Extract the passage on Australia's Future Fund in full, reproducing every word and punctuation mark without change.

**Extract to read:**
---------------

The Future Fund, established in 2006, has two key objects: to strengthen Australia’s long-term financial position; and provide for “unfunded” super liabilities for public servants, to shore up the budget. The Fund was originally scheduled to start making payments to the government in 2020, but that is now slated for the 2033 financial year.
Nearly two decades since it was set up, there’s scant evidence that the government needs help from the Fund to meet public servant pension liabilities. That’s not to say that the Fund was unnecessary, is now redundant or that establishing it was misguided. It was not, but the Fund must be ready to evolve in a rapidly changing world. It has the potential to play a much more significant role in meeting our national goals, rather than just making money to pay public servant pensions. If that were all it could do, it’s harshest critics might be right that it should be liquidated.

---------------

Collection entries:
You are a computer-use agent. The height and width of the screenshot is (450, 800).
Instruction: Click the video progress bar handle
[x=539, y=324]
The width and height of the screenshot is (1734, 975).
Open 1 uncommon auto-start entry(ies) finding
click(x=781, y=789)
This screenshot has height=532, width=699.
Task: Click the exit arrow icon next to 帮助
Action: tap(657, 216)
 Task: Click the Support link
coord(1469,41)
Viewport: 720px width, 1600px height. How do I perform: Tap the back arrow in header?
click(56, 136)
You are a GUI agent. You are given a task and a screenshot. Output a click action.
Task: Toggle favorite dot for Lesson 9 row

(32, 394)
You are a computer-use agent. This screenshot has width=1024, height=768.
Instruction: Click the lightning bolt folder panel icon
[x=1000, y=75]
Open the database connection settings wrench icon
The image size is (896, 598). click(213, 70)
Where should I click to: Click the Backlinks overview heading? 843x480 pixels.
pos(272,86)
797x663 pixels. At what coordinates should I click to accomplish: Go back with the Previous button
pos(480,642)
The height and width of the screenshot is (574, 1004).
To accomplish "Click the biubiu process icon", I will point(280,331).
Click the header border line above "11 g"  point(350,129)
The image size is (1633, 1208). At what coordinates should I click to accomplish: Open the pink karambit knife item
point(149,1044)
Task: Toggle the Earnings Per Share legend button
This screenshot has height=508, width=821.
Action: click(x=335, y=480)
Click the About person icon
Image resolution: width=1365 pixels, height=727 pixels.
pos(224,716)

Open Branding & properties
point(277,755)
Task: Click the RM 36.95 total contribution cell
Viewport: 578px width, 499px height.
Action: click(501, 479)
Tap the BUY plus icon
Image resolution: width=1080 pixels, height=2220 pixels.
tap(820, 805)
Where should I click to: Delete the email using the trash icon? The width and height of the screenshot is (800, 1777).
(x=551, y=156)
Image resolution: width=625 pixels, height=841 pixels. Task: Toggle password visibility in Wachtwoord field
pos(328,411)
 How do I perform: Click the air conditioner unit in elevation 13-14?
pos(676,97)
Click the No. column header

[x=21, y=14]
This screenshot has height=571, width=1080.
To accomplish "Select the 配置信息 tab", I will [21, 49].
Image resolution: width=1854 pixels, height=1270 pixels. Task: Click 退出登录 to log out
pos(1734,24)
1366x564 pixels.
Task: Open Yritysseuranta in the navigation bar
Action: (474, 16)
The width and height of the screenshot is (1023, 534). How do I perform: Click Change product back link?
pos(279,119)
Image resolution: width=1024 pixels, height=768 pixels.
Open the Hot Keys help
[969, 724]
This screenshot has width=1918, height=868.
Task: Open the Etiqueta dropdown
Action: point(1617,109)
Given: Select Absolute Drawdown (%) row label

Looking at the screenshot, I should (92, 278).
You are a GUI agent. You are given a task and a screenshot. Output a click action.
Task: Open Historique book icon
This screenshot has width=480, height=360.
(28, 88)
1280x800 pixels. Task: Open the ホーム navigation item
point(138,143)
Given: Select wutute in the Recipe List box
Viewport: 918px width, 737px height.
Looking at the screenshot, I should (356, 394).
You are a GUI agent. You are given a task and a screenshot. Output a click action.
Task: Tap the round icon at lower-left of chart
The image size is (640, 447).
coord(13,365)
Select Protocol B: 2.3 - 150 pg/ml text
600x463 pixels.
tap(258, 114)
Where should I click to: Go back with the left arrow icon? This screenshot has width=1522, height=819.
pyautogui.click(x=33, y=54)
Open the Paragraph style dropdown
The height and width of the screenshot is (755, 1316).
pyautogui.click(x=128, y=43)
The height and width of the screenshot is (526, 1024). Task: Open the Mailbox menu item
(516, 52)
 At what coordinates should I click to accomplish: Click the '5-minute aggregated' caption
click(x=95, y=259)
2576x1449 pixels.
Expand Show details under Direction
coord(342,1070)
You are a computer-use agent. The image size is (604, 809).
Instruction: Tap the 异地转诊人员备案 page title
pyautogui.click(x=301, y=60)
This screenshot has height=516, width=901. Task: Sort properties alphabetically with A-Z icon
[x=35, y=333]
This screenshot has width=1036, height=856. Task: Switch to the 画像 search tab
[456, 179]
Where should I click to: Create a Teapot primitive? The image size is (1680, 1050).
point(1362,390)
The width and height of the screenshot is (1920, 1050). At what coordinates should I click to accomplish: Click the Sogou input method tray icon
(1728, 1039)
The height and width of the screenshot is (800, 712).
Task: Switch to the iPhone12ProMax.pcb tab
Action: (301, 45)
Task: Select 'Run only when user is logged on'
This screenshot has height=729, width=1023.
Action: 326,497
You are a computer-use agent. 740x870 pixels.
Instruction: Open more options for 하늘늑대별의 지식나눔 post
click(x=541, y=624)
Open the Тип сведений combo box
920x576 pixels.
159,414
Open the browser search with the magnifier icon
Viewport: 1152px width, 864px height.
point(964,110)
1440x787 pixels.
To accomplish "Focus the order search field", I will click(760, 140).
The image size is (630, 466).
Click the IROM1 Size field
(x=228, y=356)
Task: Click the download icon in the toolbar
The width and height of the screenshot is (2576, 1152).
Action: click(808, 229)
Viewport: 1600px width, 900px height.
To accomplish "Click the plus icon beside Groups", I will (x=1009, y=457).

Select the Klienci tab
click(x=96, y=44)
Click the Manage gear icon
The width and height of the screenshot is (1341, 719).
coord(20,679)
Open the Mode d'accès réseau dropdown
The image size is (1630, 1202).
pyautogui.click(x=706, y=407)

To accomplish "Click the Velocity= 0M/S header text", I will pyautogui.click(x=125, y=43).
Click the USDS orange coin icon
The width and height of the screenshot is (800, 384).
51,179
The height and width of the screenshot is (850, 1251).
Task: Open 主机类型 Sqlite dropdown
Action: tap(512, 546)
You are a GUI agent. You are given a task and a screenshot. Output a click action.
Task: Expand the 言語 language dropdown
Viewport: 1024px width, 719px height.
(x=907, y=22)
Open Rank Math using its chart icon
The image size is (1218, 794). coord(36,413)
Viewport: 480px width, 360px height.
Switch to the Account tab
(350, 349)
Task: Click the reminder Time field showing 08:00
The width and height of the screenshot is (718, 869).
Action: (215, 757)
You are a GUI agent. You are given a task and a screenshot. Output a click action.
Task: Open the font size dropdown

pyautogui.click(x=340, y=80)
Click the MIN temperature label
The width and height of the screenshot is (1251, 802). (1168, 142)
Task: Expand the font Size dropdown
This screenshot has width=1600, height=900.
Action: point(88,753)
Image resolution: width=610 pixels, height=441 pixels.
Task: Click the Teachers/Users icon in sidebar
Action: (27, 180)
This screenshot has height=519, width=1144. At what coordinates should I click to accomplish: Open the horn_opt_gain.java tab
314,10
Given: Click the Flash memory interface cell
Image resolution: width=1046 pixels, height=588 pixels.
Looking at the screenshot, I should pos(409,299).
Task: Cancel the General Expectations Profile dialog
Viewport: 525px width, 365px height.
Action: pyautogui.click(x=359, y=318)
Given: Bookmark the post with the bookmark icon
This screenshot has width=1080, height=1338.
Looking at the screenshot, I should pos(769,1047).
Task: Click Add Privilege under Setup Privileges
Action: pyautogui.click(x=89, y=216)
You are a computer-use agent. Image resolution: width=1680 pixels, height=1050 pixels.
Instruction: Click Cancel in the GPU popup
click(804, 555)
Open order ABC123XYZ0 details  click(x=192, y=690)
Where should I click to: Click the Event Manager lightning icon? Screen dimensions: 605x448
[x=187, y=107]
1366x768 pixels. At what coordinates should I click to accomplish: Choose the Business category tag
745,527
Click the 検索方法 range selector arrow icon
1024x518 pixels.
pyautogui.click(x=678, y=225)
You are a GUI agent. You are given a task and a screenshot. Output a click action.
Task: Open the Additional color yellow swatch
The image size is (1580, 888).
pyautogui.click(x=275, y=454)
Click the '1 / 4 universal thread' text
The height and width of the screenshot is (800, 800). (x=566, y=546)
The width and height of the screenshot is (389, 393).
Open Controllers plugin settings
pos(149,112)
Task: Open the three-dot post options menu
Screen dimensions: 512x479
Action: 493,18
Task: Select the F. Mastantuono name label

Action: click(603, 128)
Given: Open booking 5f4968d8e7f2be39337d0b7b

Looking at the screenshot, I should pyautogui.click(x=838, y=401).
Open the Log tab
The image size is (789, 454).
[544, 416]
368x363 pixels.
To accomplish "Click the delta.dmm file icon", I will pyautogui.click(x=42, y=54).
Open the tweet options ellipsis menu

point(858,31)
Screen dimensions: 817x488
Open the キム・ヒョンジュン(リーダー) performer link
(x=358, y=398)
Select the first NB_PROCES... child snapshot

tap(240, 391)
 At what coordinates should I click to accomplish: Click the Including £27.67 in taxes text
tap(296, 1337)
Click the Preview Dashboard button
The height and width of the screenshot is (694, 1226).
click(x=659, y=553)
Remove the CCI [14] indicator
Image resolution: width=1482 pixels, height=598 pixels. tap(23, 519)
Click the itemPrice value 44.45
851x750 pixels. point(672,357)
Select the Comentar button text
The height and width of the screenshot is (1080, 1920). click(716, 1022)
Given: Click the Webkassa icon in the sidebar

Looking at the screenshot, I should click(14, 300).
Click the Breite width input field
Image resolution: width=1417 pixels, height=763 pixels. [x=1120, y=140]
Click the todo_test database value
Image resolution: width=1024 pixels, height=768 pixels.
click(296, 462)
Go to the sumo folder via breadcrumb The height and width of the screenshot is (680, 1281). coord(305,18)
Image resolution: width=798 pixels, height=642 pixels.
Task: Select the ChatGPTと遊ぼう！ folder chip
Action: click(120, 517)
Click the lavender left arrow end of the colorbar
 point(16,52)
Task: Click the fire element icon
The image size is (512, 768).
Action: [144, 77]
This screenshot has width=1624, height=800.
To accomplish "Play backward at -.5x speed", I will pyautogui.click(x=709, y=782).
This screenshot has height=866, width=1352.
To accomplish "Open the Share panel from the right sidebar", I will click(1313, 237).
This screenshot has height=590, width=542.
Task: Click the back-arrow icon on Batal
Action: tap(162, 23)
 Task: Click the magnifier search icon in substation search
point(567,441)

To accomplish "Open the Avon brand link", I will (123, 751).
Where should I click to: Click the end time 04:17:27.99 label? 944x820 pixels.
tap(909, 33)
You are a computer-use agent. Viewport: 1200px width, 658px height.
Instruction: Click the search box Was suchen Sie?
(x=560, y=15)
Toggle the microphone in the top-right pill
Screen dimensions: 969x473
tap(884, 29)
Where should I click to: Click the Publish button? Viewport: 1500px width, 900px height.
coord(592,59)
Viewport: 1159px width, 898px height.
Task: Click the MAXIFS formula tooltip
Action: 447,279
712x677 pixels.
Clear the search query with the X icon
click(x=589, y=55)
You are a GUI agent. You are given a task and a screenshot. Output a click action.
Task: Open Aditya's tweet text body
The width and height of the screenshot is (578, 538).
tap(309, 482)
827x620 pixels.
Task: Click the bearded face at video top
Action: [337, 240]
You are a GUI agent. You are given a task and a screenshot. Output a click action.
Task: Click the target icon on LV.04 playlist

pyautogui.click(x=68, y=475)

---------------

**Written answer:**
The Future Fund, established in 2006, has two key objects: to strengthen Australia’s long-term financial position; and provide for “unfunded” super liabilities for public servants, to shore up the budget. The Fund was originally scheduled to start making payments to the government in 2020, but that is now slated for the 2033 financial year.
Nearly two decades since it was set up, there’s scant evidence that the government needs help from the Fund to meet public servant pension liabilities. That’s not to say that the Fund was unnecessary, is now redundant or that establishing it was misguided. It was not, but the Fund must be ready to evolve in a rapidly changing world. It has the potential to play a much more significant role in meeting our national goals, rather than just making money to pay public servant pensions. If that were all it could do, it’s harshest critics might be right that it should be liquidated.